## 抜粋本文
携帯電話が電話機ではなくメール端末になるのは,いつなんだろう。世界はちょっとうるさすぎる。世界の電話を止めてくれ,僕は静かにメールが読みたい。
携帯電話は都市の風景の一部になった。しかし,マナーに関する論争は烈しさを増している。携帯電話は使うためにあるとし,常にコミュニケーションをとれる便利さを享受している者たちと,個人の領域を狭められることに反対する者たちとの,戦争だ。ニューヨークには,ほんの一握りながらも,店内を携帯電話が使える席と使えない席に分けているレストランさえある。
なにをいまさら…と云う話題だが,この問題は日本の方が先行しているのだろうか。携帯電話のマナーについての話はもう出尽くした感があるが,まだまだ,映画館でも,電車の中でも,コンサート会場でも,病院でも,美術館でも,講演会でも,…携帯電話は鳴り続ける。「ダメ」と言っても,「止めて」と言っても鳴り続ける。着信音が耳に障り,話し声が耳に障る。
問題は,携帯電話というハードはハイテクなのに,相手の声を聞き口で話すという「電話」というものが,まったく変わらずアナログだということだ。1876年の電話の発明からまったく変わらない。電話自体に,なにか変化があってもよさそうなものだ。マイクへの音はすべて吸収してしまう消音機能や,脳波を読み取って音声として発信する機能,ちょっと指向が違うがメール端末として確立するための料金体系を敷く(通話は馬鹿高く,メールは安く),などなど。電話もちょっとは,変わらなきゃ。

## 課題
[1] 携帯電話についての文章で「問題は,携帯電話というハードは」で始まる段落を、主な内容を残して箇条書きに短くまとめること。
[2] 携帯電話についての文章にある次の一文を英語に訳すこと。「ニューヨークには,ほんの一握りながらも,店内を携帯電話が使える席と使えない席に分けているレストランさえある。」
[3] 携帯電話についての文章によると、電話が発明されたのは何年か。

## 提供データ
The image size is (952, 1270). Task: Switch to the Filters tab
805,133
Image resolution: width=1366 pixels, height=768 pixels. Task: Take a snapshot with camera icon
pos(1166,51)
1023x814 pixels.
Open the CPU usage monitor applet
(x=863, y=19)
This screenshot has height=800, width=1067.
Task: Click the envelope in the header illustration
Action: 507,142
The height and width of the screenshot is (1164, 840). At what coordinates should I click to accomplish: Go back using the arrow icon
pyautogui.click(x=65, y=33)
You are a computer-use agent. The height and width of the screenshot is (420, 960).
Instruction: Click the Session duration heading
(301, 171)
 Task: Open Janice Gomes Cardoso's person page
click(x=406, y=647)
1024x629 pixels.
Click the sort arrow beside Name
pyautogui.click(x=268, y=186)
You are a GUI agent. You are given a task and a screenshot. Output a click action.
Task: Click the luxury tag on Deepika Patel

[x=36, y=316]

## 番号別の解答
[1]
- 携帯電話の本体はハイテクなのに、声を聞いて話すという「電話」の仕組みはアナログのままである。
- 1876年の発明から電話はまったく変わっていない。
- 変化の案として、マイクへの音をすべて吸収する消音機能、脳波を読み取って音声として発信する機能、通話を高くメールを安くしてメール端末として確立させる料金体系が挙げられている。
- 電話も少しは変わるべきだ。

[2] In New York there are even restaurants, though only a handful, that divide their seating into tables where cell phones may be used and tables where they may not.

[3] 1876年。